• [Set problem]:
The pfSense BGP post below says the new FRR options are broken up by protocol. List every protocol it names for those options.

-------- Source text

Month: November 2023

If you missed part one, here is a link to read that first. It will give a good overview of how I divided up my network. This part I wanted to dive into is how I setup BGP peering between two systems. Even those this is specific to my needs, this would be a great overview of how to accomplish any BGP peering, so I wanted to bring everyone along!

I am using eBGP between pfSense and each VPRN service on the Nokia router. I will assume, in this post, that you know how to already configure additional vlan interfaces on pfSense, but if it helps to see that config I can always add it; just leave a comment!

pfSense FRR Package

To install the FRR package, it is as simple as any other package in pfSense. Navigate to system > package manager, and install “frr”

Now, under services, you should notice a number of new FRR options. These are broken up by protocol, so you will see some options for OSPF, RIP and BGP. Technically, in this setup, you can use anything you prefer but I like BGP in this instance to make nice import/export policies and even have options to still have reachability between VPRNs when pfSense is down.

----------------
-------- Dataset content

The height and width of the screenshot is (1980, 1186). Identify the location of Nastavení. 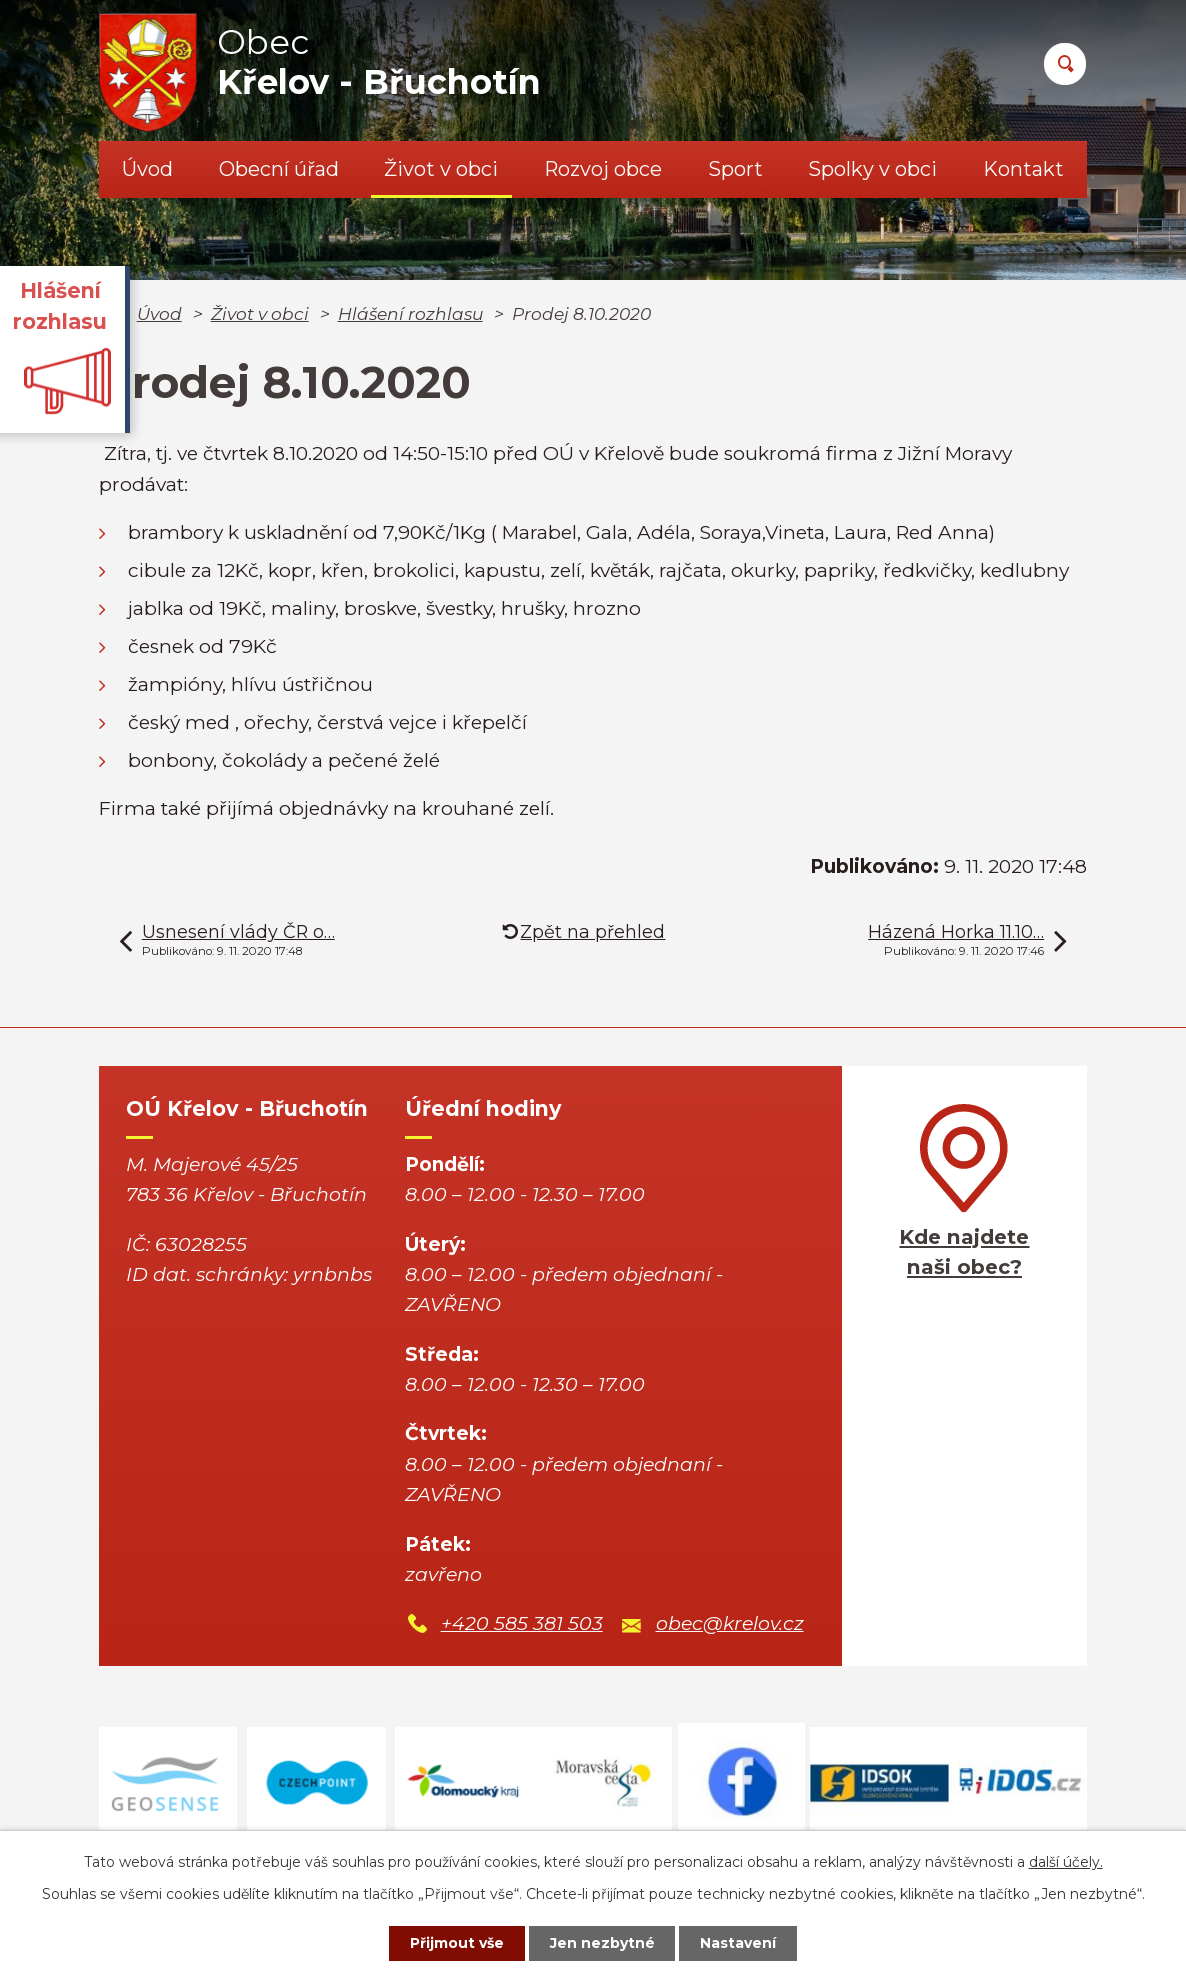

----------------

• [Correct result]:
OSPF, RIP, BGP